BEIRE - Flash's
Vocações para «Mãe», no Calvário
1. Uma crónica de Pe. Telmo… É já 4ª feira e passam poucos minutos das 09:00h. Rezadas as Laudes, subi sozinho com Pe. Telmo, antes que mo roubem…
— Temos de passar os seus Sinais. O Régua está à espera…

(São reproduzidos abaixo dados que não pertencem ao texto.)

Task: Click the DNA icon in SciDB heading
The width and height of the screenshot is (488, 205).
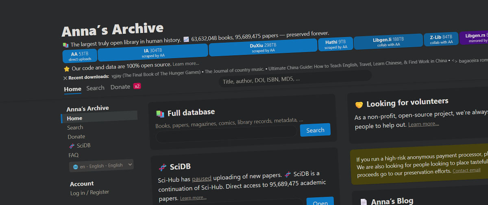Action: click(162, 167)
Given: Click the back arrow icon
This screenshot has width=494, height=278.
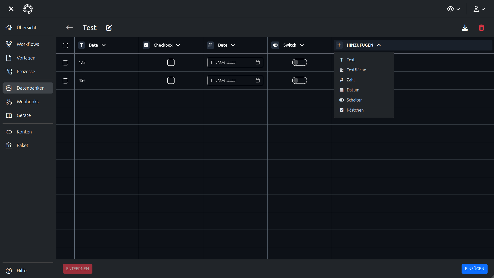Looking at the screenshot, I should [x=69, y=28].
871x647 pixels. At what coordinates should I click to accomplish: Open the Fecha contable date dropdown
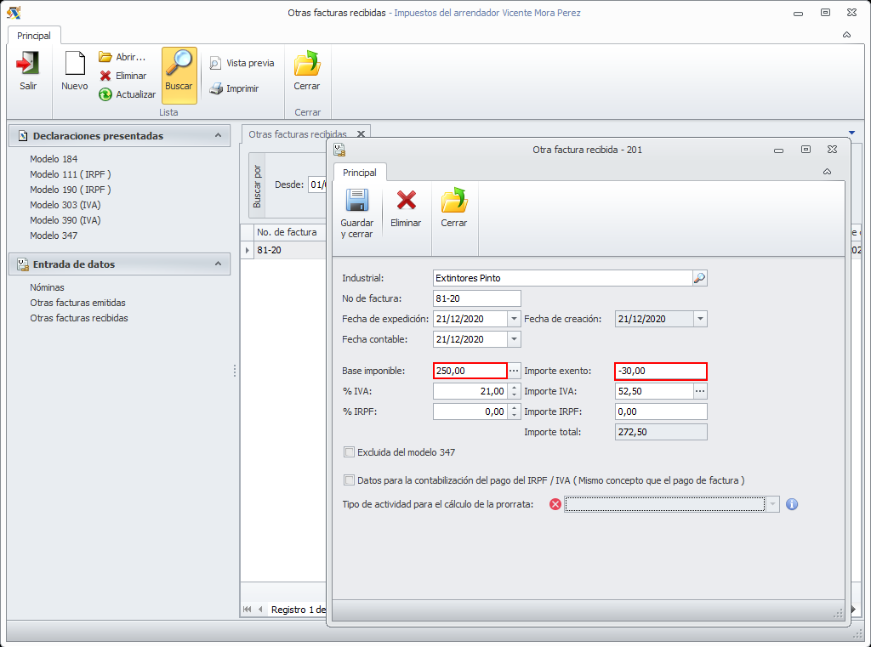click(514, 339)
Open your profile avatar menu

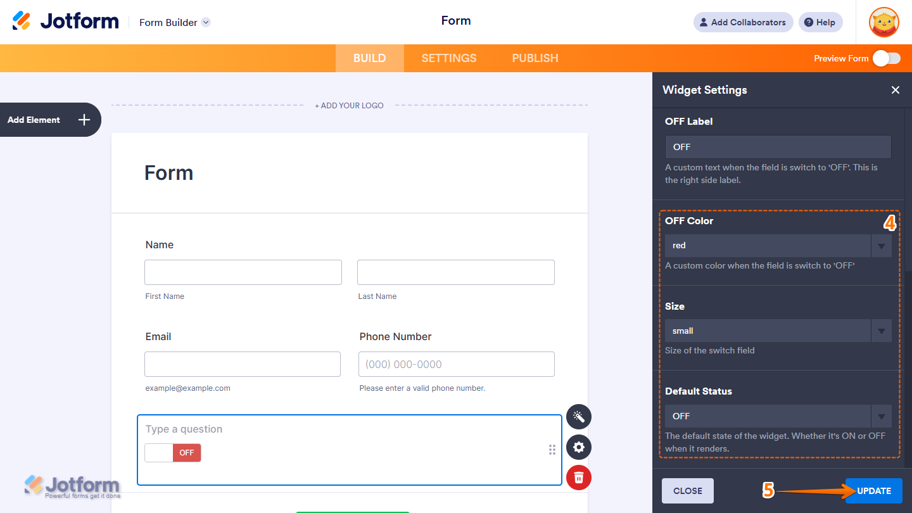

Na salinha das visitas, mesmo em frente ao quarto dele, começo a instalar o escritório… Pe. Telmo, já sentado no seu sofá, debruçado sobre a pastinha onde vai escrevendo o que o anima, faz-me o discurso habitual: — Não vale a pena publicar isto. Já não sai nada de jeito. Estou mesmo acabado. Burrinho de todo... Seja sincero comigo: se não valer a pena, não envie nada. Alguma vez terá de ser a última… De tão habituado, quase não respondo e vou repetindo: — Vamos lá ver. Primeiro passa-se tudo e, depois, avaliamos… É assim que sempre temos feito e temo-nos dado bem com o sistema. Às vezes até descobrimos coisas muito bonitas…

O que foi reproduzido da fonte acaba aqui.